Sort of a 'quick guide' that leads the reader to visualize the possibilities they have for producing some of their own food, R.J. Ruppenthal packs a lot of ideas into this simple, short read. He takes a refreshing look at growing food in VERY small spaces. I say 'refreshing' because I've read so many wonderful gardening books loaded with ideas that stop me in my tracks once I realize how much SPACE is needed. Through his own trial and error he has learned to maximize his small apartment and patio to produce a good portion of his own food.

He has nice descriptions of effective containers for veggies, where to place them, and how to care for them. He provides many good ideas for helpful tools like homemade coldframes that are small enough to fit on a balcony or patio, which can provide year-round leafy greens. He doesn't just focus on veggies, however. I was enlightened by his chapter on sprouts. I really had no idea that sprouts are so nutritious and are so simple to grow. The author grows pounds of sprouts of many varieties each week on top of his refrigerator! His chapter on fermented foods such as yogurt, kimchi and saurkraut made me want to try the processes out for myself. I was astounded by the idea of housing some chickens in a tiny yard, but he explained his ideas for a chicken 'tractor' (a pen that is moved around the outdoor space), vertical chicken coops, or miniature coops. He explains the possibility of keeping a beehive in an urban outdoor space, and of growing mushrooms just about anywhere.

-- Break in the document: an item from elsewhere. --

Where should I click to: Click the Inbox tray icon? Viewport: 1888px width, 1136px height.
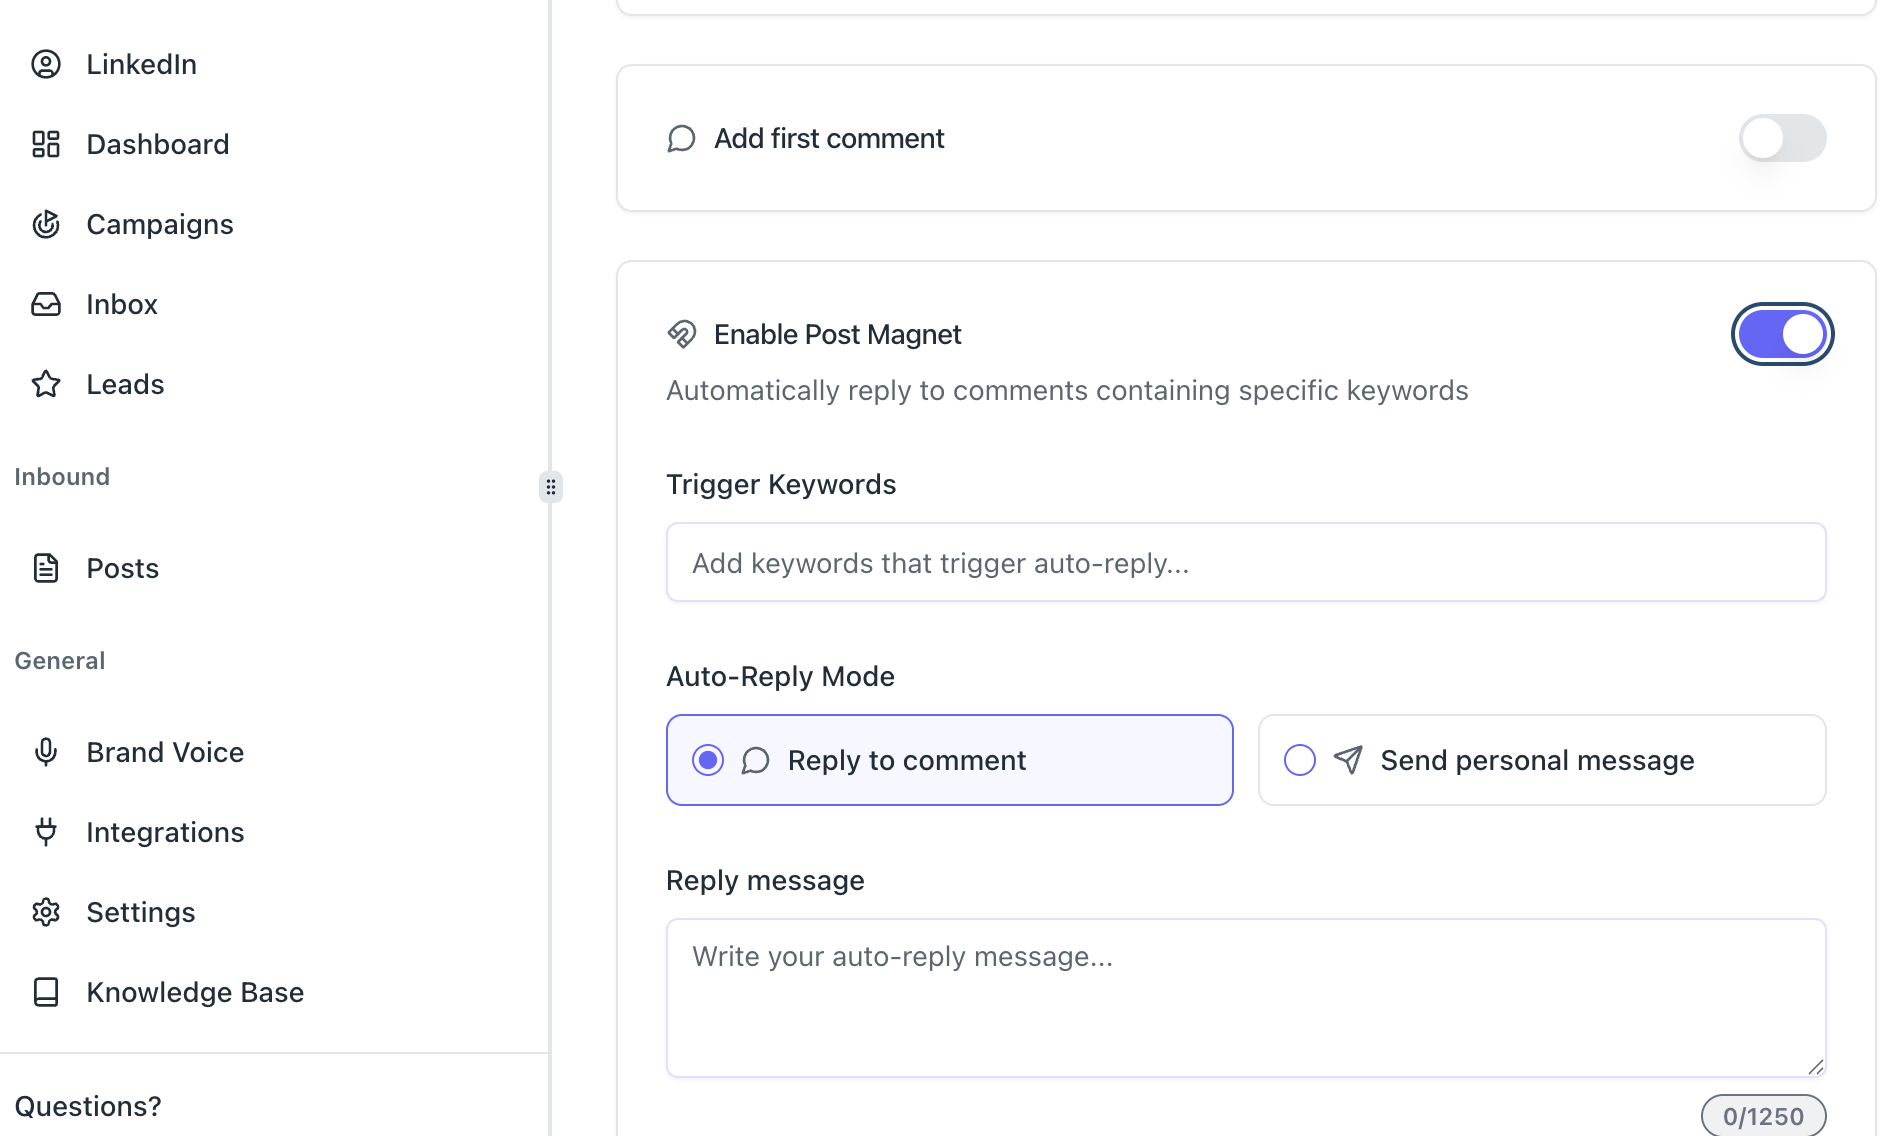[x=46, y=304]
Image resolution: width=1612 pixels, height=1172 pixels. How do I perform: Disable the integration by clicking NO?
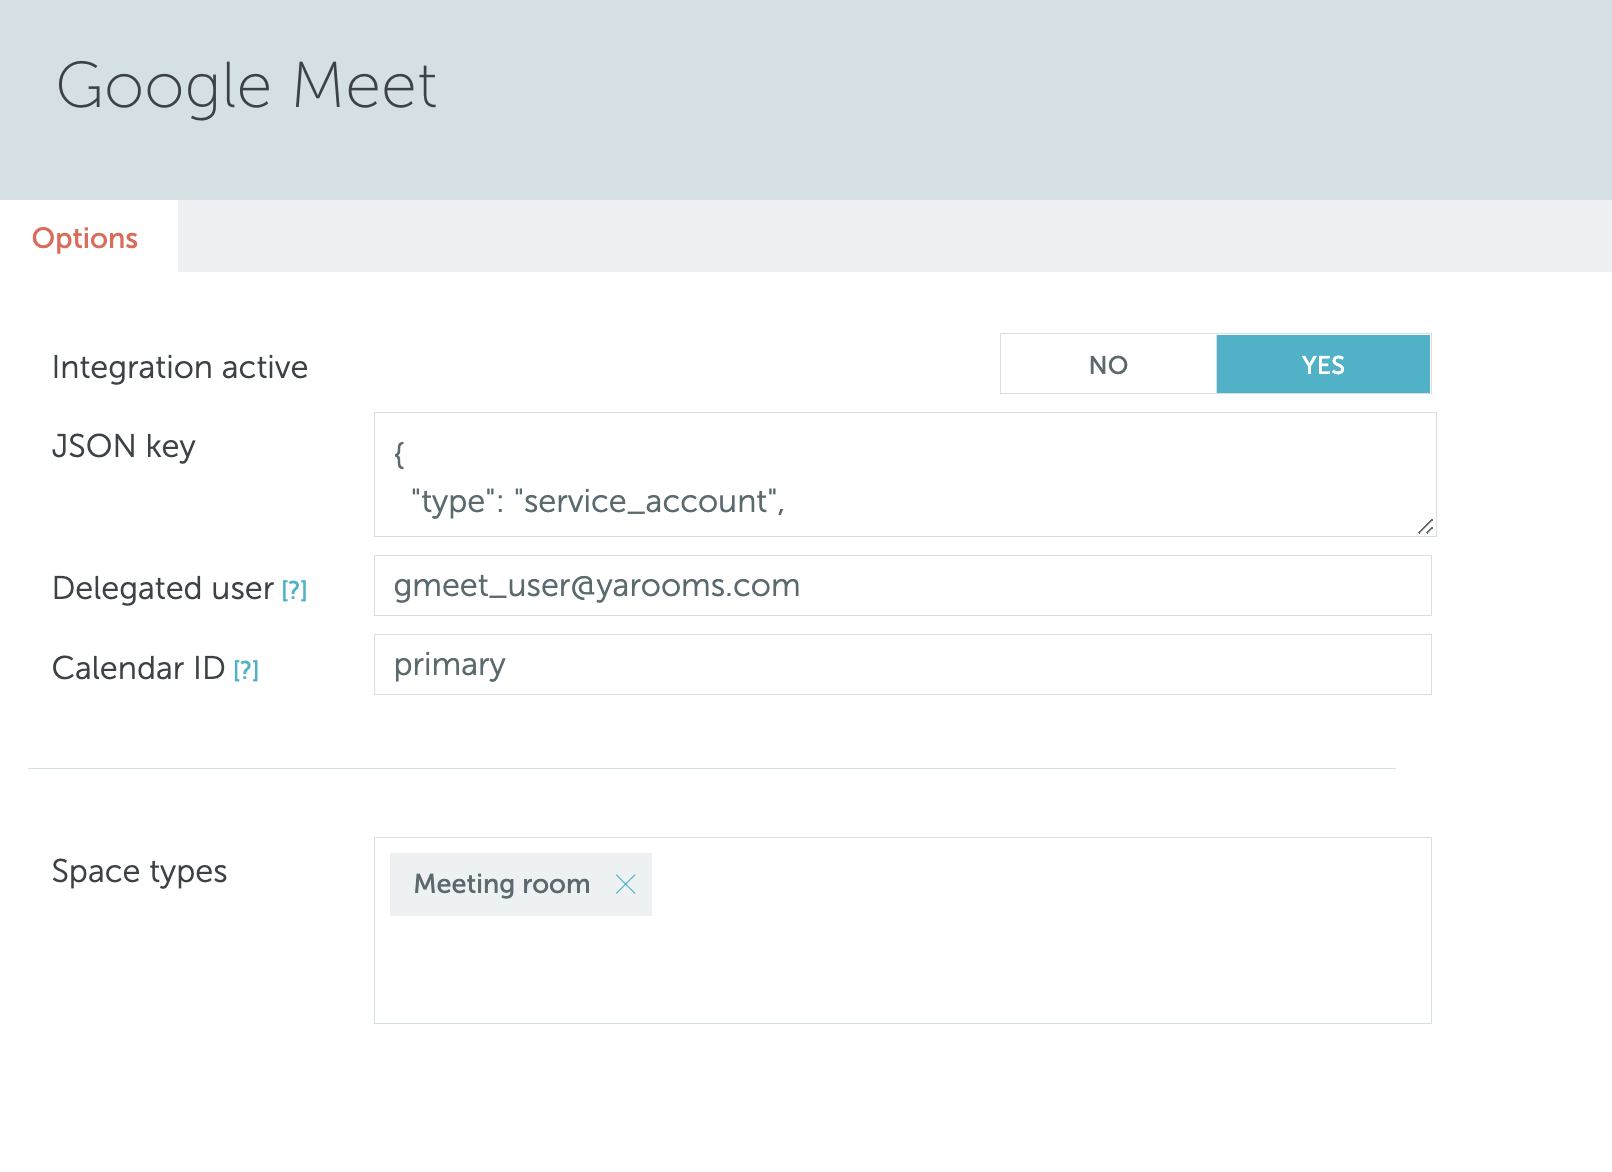tap(1107, 364)
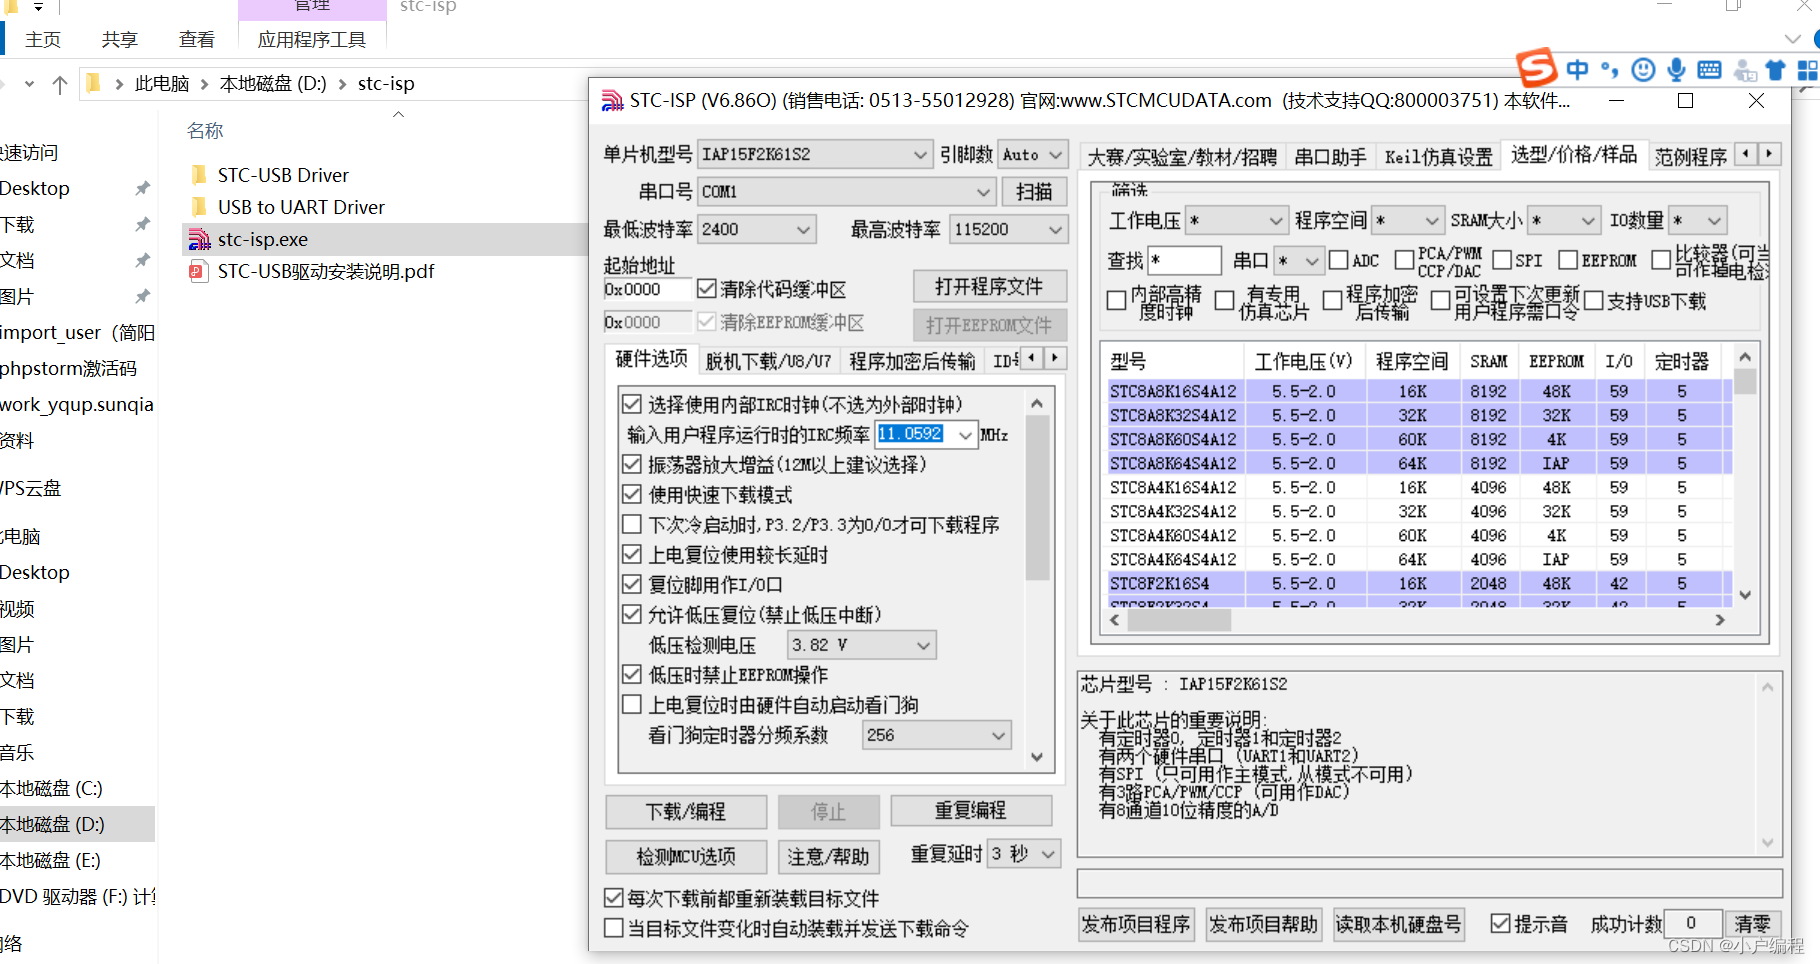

What I liked about this book is that it was realistic and yet hopeful. The author admits that it is really not possible to be completely self-sufficient in an urban lifestyle. He writes that an urban gardener could probably grow 20 to 40 percent of his nutrition needs. However, he also describes scenarios of specializing in one food production within your space and then bartering with someone else who specializes in another (the oldest and purest form of free trade!). His main point is that no, in an urban setting with lack of land/space, you will not become completely self sufficient, but you can at least depend on yourself for a portion of your food and keep your food costs down. He is not alone in his opinion that food prices will inevitably go up as we face an energy crisis, so learning some ways to grow at least some of your food is a good idea. The author emphasizes that the techniques he describes are not new, and that before the last couple of generations who have grown up in our cheap-fuel-lifestyle (which includes cheap, albeit not always healthy, food), growing as much of your own food used to be just a normal part of life. He feels it is imperative that we reconnect with that spirit of our not-so-distant ancestors.

The author describes some of the uncomfortable changes we might be facing in a society that has built this cheap-fuel-lifestyle, once that source of energy is depleted, and once food production is also affected by climate change and the harmful effects of industrial farming. He approaches the possible changes with amazing hope, however. Though he doesn't describe himself as a survivalist, he has some practical thoughts on getting prepared for looming shortages in food and energy.

Though not incredibly detailed in every topic, I found this book very useful and it has inspired me to look further into some grow-it or produce-it-yourself methods beyond just vegetable gardens.